**** Dataset
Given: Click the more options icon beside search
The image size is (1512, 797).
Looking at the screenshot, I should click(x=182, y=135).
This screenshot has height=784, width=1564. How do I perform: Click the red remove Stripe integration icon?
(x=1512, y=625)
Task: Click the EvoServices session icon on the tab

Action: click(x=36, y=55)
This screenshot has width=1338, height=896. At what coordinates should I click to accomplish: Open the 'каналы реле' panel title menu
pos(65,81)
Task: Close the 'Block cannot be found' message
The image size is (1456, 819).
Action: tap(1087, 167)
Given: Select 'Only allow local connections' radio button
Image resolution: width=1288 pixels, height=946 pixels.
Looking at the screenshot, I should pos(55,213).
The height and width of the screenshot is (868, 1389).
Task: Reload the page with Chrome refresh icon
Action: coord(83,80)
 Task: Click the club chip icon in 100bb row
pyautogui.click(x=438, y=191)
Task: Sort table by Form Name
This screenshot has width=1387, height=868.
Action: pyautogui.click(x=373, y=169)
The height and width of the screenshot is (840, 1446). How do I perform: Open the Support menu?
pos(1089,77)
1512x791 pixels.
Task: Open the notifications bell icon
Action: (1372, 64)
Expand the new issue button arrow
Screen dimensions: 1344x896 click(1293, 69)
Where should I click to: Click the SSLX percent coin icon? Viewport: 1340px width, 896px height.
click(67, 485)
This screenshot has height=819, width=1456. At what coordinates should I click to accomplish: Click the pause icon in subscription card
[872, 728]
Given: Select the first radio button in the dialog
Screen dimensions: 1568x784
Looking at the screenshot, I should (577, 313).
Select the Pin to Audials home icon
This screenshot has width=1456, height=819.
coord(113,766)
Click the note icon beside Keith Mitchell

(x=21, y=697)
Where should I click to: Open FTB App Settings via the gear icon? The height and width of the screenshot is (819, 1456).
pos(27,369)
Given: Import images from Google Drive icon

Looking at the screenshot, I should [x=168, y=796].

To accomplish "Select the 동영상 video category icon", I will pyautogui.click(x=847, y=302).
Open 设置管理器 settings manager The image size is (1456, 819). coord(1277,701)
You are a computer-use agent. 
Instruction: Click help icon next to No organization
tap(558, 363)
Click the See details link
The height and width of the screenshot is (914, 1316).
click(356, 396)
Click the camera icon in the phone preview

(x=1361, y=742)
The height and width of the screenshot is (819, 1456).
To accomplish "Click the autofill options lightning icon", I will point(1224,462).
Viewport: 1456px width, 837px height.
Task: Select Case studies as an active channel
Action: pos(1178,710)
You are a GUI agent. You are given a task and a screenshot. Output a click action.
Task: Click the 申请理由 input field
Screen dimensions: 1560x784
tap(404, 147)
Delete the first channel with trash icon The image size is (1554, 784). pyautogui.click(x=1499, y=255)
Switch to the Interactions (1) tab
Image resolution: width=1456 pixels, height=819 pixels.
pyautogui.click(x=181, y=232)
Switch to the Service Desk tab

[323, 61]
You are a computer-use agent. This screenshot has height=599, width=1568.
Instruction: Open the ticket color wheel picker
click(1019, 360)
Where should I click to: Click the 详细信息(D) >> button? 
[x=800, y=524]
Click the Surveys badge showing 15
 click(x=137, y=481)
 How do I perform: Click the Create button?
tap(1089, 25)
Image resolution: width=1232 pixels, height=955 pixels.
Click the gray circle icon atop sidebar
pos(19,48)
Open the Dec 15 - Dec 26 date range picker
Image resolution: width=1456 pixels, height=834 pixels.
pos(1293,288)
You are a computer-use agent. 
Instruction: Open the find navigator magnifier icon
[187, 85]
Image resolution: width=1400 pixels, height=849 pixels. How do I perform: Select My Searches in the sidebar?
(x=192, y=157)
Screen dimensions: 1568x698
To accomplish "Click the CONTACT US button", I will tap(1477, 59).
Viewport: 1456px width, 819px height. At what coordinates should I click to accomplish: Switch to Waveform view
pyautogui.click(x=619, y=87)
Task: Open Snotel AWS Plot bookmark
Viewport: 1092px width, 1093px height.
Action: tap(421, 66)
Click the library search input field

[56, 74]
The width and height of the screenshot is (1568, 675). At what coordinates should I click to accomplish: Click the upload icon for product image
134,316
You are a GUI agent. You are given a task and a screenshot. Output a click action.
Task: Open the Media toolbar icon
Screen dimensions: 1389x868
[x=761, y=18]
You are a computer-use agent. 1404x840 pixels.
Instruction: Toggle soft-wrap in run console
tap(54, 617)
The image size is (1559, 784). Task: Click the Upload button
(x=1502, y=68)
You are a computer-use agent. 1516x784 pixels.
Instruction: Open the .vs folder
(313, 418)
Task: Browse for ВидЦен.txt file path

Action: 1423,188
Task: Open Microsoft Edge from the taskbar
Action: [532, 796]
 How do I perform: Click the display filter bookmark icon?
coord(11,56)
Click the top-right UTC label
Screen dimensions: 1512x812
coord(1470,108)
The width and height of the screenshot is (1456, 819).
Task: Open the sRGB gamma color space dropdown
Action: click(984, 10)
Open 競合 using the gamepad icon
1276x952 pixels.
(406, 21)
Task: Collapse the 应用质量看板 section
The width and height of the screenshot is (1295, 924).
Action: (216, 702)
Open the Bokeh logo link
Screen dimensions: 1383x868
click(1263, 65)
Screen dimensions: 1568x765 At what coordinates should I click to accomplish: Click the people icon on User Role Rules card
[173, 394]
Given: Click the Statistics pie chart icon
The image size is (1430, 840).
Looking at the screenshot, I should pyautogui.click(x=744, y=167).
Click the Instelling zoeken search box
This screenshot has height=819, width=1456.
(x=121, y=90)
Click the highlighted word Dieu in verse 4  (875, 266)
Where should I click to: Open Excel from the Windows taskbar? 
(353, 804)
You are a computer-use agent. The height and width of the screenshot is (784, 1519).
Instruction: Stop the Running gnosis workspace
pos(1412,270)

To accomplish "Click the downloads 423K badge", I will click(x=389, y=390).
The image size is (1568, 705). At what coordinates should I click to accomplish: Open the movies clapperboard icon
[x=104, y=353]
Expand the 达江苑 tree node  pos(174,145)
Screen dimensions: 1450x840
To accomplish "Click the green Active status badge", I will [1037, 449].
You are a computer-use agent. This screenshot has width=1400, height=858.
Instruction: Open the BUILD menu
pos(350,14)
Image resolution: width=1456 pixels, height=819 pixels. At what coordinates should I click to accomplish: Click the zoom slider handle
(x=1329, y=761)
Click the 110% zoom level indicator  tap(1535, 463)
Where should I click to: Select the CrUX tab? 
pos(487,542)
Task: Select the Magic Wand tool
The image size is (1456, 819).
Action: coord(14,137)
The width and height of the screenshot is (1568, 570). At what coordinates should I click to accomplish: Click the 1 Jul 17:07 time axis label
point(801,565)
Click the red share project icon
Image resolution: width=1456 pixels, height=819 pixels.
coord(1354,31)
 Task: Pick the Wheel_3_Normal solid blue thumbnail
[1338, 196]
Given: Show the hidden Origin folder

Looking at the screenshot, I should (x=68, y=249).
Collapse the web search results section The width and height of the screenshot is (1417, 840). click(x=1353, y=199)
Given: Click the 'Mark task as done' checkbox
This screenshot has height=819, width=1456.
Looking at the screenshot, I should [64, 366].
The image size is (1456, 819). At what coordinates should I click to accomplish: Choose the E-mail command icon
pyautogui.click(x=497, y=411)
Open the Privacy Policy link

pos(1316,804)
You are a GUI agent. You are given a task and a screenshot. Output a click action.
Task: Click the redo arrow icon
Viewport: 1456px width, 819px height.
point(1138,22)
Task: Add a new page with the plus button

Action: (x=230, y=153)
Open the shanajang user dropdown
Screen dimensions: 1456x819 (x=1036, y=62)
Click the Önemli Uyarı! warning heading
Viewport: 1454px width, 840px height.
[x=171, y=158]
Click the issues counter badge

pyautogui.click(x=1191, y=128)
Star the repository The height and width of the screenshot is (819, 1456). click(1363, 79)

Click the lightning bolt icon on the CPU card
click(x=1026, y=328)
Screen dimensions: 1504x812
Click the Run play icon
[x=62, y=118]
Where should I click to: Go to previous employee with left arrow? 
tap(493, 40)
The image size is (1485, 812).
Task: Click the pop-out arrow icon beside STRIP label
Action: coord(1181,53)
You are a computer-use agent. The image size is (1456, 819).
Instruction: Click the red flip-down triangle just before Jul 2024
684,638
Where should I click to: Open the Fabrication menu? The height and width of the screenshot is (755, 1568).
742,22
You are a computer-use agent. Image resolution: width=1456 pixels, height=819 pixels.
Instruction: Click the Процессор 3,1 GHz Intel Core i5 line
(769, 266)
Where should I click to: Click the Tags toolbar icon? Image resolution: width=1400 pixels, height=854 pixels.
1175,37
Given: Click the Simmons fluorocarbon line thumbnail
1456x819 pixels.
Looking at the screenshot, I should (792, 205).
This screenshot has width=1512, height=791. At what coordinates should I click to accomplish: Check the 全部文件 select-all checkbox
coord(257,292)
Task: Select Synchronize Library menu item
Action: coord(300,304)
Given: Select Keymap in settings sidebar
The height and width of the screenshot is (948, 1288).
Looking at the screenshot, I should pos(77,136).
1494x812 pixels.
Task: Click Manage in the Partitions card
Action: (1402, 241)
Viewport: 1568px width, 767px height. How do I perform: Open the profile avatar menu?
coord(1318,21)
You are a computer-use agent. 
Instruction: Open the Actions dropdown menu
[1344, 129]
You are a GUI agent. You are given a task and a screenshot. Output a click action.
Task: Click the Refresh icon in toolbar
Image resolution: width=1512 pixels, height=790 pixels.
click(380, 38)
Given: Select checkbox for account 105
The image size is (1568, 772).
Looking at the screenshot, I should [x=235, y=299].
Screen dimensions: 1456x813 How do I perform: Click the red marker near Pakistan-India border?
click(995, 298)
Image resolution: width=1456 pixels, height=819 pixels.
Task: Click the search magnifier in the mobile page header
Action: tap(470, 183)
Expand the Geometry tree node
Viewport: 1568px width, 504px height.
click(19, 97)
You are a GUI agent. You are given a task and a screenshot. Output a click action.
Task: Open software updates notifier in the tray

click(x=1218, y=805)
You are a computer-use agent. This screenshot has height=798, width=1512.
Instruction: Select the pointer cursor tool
********
Task directions: The count of lines above that contain "Collapse" is all that should be given.

Solution to this task: 2